Le président de la commission des Finances et le rapporteur général du budget ont reçu hier soir les documents budgétaires qu’ils exigeaient de Bercy. Le Parlement dispose de soixante-dix jours pour examiner et voter le projet de loi de finances (PLF), seule échéance claire fixée par la Constitution. Dans une situation politique inédite, le calendrier budgétaire, d’ores et déjà serré, pourrait être bousculé, alors que le nouveau gouvernement n’est toujours pas nommé.
Le budget de l’État sera-t-il présenté dans les délais à l’Assemblée nationale ? Le projet de loi de finances est habituellement transmis, au plus tard, le premier mardi d’octobre de l’année qui précède celle de l’exécution du budget, marquant le coup d’envoi du débat budgétaire, qui occupe l’essentiel du calendrier parlementaire de l’automne. Ce délai, imposé par la loi organique relative aux lois de finances (LOLF), la loi de référence qui fixe les règles budgétaires depuis 2001, a toujours été respecté.
Mais dans le contexte actuel d’incertitude politique, alors que le nouveau Premier ministre n’est toujours pas nommé, le budget pourrait arriver après la date butoir du 1er octobre.
Un retard a déjà été pris dans l’envoi de certains documents de synthèse nécessaires à la préparation de la discussion budgétaire à venir. Le président de la commission des Finances Éric Coquerel, et son collègue Charles de Courson, rapporteur général du budget n’ont reçu qu’hier soir ces documents sur la trajectoire des finances publiques et sur les budgets prévus par ministère, qu’ils demandaient aux ministres Bruno Le Maire et Thomas Cazenave. Ils avaient menacé d’aller directement à Bercy faire des investigations "sur pièces et sur place", pour permettre au Parlement d’exercer son pouvoir de contrôle.
Le gouvernement démissionnaire a également envoyé avec un mois de retard aux différents ministères les "lettres-plafonds" qui fixent les volumes de crédits pour chacune des missions de l’État.
Ces retards pourraient impacter le calendrier habituel de la discussion budgétaire, alors que la session ordinaire du Parlement s’ouvre dans moins d’un mois.
"Le gouvernement [démissionnaire] n’envisage pas le dépôt du budget à une autre date (que le 1er octobre)", ont assuré ce lundi les services du Premier ministre à l'AFP, après un article du journal Le Monde évoquant un éventuel retard dans le dépôt du budget. Tout a été "préparé techniquement" pour permettre des arbitrages rapides et un dépôt du budget "dans les délais prévus par la loi organique", affirme Matignon, cité par l’AFP.
Le budget est traditionnellement bouclé à la mi-septembre, pour permettre au Haut Conseil des finances publiques, puis au Conseil d’État , de l'examiner dans les délais constitutionnels, et de rendre son avis sur le projet de loi de finances.

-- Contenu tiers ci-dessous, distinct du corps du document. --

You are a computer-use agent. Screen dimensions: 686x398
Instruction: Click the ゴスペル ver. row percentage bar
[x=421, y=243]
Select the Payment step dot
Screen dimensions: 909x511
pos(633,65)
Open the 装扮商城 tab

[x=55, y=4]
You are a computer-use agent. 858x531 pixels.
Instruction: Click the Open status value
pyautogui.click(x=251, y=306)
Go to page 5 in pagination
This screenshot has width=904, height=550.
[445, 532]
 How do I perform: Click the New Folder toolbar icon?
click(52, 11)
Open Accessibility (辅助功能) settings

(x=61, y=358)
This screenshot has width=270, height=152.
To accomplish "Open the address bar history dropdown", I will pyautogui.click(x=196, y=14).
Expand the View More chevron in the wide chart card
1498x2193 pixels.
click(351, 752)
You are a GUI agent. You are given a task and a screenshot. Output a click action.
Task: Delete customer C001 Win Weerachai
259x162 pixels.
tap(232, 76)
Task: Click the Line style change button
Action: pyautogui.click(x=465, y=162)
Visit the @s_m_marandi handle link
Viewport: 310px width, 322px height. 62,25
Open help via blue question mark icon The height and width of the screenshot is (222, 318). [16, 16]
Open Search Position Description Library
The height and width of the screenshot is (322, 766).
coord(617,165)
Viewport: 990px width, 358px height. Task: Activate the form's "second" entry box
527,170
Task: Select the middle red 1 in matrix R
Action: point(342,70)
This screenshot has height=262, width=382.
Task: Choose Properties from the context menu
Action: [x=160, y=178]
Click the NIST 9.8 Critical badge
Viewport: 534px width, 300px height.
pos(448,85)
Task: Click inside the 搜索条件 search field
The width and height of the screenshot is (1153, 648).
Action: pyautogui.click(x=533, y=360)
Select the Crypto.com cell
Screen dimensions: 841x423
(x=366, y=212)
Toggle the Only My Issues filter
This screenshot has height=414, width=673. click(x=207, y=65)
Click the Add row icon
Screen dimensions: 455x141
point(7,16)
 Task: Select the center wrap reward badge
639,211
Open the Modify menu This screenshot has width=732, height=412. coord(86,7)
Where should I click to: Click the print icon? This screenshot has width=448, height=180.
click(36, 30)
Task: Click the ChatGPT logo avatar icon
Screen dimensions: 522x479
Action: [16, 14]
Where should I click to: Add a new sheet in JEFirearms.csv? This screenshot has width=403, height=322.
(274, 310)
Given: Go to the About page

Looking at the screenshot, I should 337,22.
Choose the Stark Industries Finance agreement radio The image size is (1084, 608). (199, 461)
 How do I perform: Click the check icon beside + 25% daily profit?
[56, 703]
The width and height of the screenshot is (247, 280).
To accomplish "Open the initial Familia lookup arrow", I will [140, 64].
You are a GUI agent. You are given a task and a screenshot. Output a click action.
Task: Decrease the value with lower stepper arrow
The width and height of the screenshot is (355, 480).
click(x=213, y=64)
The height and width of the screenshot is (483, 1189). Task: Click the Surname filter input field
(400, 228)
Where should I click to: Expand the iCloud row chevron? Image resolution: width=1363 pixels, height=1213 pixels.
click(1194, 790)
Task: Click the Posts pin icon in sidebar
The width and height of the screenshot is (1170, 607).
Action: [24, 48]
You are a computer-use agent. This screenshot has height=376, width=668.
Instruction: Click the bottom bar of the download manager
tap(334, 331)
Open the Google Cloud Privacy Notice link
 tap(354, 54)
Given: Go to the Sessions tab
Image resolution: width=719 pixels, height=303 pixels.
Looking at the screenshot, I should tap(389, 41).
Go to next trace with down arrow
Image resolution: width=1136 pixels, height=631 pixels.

Il reste, de fait, peu de temps au gouvernement pour finir de préparer son PLF et le déposer sur le bureau de l’Assemblée le 1er octobre au plus tard.
Un précédent a eu lieu sous la Ve République, en 1962, après la dissolution décidée par le général de Gaulle. Les élections législatives qui ont suivi avaient retardé d’un mois l’examen du budget, conduisant le gouvernement à prendre des décrets d’avance pour autoriser les crédits, ce que nul n’avait contesté à l’époque.
"Il peut y avoir des cas d’urgence, où la présentation du budget serait décalée de quelques semaines", reconnaît Anne-Charlène Bezzina, maître de conférences et constitutionnaliste. "Saisi en 2001 sur un texte budgétaire, le Conseil constitutionnel a estimé, en substance, qu’un retard devrait être apprécié en fonction de deux impératifs : la sincérité et la confiance dans les comptes, et la continuité de l’État (…) Tout dépend du délai et de la manière dont les choses sont présentées. Un délai de trois jours ne devrait pas poser de problème. Mais si on tarde de trois semaines, il peut y avoir un problème de constitutionnalité".
Cet éventuel report dans la présentation du budget serait également possible, compte tenu de la situation d’urgence actuelle, ouverte après la dissolution du Parlement : "Le Conseil constitutionnel est le seul interprète valable de ce cas de figure. (…) Il pourrait invoquer la nécessité d’assurer la continuité de la nation, comme il l’a déjà fait pendant l’épidémie de Covid, en évoquant des circonstances particulières", estime aussi Thibault Mulier, maître de conférences et constitutionnaliste.